Health Implications of Chemicals and Pharmaceutics in an Aging Population
Figure 25.1 Proposed schematic diagram of the impact of the aging process due to endogenous and exogenous changes. The oval shape infers that the aging population is encountering endogenous changes, which has an impact on the aging process. All of the exposures occurring outside the oval but inside the rectangle will contribute to the exogenous changes and their associated impact. To investigate all these issues, we performed a thorough review of the impacts of xenobiotics (including chemicals and pharmaceuticals) in the aging population, including the older adults and elderly, for relevance to the association between diseases/changes in the aging population and exposure to environmental agents or pharmaceuticals. This includes epidemiological studies, case studies and experimental researches. We also briefly reviewed genetics, lifestyle habits (e.g., smoking, alcohol) and other potential risk factors, whenever evidences are available. In response to the commitment of evidence-based practice, we tried to search different levels of literature and evidence as much and as comprehensively as possible. Here, we realize the limitations and gaps of available scientific information that discusses age-specific issues and their
effects on xenobiotic agents toward the aging population, as toward the other age groups . Some studies varied in sample size, had selection biases, or had some other shortcomings. While the level of stringency of study design and definition among the studies varied, some are in the lower levels of evidence, that is, in vivo and in vitro studies.

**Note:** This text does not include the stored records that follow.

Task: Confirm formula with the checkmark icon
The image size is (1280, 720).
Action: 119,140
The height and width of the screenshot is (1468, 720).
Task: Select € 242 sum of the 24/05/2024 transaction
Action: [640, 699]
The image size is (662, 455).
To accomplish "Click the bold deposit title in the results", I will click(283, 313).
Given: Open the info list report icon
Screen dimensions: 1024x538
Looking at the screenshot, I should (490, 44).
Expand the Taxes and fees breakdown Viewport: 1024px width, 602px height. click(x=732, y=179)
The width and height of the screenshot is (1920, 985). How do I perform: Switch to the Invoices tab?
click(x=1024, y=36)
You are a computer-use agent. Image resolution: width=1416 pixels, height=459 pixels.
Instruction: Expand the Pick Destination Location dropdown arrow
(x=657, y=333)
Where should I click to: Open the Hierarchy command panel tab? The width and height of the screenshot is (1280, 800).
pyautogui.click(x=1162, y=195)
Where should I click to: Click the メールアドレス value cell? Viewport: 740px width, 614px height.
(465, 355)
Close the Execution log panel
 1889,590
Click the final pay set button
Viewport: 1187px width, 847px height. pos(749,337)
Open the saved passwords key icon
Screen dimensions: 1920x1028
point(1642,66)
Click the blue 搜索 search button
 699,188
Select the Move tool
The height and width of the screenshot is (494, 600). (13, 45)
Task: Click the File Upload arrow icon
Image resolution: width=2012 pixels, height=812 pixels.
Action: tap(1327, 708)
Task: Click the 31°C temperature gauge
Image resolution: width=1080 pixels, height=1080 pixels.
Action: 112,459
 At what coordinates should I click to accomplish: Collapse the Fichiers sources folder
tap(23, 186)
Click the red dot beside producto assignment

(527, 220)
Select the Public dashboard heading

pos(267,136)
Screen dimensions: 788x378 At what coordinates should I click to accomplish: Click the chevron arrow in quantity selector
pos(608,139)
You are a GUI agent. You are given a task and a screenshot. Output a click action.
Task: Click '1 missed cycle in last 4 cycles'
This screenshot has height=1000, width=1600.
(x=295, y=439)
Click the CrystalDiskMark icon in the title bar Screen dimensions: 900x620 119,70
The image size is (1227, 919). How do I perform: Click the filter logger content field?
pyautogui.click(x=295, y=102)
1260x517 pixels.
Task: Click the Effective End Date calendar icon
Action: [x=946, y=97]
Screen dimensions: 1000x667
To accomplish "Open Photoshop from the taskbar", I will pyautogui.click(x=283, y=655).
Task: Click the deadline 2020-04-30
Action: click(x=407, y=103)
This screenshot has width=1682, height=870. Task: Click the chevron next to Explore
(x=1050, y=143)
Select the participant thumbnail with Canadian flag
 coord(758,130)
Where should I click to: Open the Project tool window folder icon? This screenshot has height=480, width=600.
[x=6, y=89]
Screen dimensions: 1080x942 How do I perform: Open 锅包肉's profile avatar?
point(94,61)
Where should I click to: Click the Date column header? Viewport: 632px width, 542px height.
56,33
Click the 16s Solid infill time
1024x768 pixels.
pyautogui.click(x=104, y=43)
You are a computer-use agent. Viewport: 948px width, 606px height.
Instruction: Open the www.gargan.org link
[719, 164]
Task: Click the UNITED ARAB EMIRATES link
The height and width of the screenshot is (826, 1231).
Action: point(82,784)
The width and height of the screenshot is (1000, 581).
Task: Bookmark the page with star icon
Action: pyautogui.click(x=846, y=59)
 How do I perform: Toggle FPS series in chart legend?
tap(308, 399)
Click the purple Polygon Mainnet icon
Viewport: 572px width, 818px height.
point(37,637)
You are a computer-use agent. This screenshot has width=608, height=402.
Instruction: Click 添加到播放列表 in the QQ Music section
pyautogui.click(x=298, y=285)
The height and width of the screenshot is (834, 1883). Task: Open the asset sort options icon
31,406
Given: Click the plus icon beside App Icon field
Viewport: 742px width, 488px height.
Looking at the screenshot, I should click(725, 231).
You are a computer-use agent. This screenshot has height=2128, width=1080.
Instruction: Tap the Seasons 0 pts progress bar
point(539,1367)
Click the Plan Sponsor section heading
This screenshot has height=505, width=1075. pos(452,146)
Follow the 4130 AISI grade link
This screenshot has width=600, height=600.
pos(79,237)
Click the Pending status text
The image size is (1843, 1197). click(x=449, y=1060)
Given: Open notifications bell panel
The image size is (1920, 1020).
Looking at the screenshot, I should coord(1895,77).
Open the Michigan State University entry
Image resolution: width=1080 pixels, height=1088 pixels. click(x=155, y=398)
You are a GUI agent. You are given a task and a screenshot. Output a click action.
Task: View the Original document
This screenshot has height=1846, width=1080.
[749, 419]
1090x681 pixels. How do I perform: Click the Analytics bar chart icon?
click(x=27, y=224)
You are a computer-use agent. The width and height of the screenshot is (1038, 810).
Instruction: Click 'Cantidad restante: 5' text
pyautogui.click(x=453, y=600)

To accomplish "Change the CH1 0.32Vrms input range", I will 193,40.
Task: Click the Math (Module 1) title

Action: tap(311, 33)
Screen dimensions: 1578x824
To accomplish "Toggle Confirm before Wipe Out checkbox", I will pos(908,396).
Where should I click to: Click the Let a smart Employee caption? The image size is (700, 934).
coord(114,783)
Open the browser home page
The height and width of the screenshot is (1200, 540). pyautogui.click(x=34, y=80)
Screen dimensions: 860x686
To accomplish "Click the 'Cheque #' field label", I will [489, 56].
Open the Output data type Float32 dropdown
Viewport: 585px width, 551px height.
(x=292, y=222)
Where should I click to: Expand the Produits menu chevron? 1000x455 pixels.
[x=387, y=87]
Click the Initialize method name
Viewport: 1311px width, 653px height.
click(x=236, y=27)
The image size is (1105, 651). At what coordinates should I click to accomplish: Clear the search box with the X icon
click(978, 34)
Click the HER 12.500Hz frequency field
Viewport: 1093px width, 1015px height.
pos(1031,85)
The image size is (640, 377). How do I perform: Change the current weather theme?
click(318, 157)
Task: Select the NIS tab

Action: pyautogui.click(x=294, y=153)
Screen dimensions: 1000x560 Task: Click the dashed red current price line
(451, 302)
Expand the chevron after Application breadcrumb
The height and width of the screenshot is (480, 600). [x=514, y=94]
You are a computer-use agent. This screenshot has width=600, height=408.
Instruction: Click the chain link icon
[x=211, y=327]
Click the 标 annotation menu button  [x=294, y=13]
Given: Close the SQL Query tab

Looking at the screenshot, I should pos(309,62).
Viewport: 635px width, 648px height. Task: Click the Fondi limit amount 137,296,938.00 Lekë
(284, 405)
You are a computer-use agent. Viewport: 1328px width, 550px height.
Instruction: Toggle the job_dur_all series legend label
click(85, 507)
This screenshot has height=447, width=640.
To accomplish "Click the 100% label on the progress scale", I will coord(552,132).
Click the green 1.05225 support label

Therefore, it is known that there are some disadvantages when adapting information from the findings of animal models, in addition to in vivo and in vitro studies, to extrapolate the findings to aging related changes, such as cognition and pathology of humans . Some information and content are in conflict and vary from data to data. To address the diversity and variations in the quality of the database, we have assembled a team that includes clinical pharmacists, geriatricians, nephrologist and pharmacologists from Taiwan who worked collectively on this review. In this chapter, we (1) first describe the different aspects of potential changes occurring among individuals of the aging population; (2) focus on exposure to chemicals, pharmaceuticals, herbs and dietary supplements (also known as xenobiotics) in the aging population; and (3) discuss the impacts on this population of multiple exposures to xenobiotics, mainly in terms of adverse health consequences. 25.2 Biological, Physiological, and Functional
Changes Aging is a normal biological process in humans and usually involves gradual changes of the body’s structure, function, and/or ability to adapt to environmental stress and exposure to xenobiotics. Intuitively, the effectiveness of various physiological functions begins to decline from middle age and there are more observable and measureable changes at around 55-60 years. However, physiological, biological, and functional aging do not necessarily occur at the same speed across individuals and all of these changes could be dynamic. It is difficult to distinguish the reasons for the decline in physiological, biological and functional activities among the aging population because the aging process results not only from advancing age and changes in biological and physical activities, but also occurs as a result of the combination of diseases and other factors.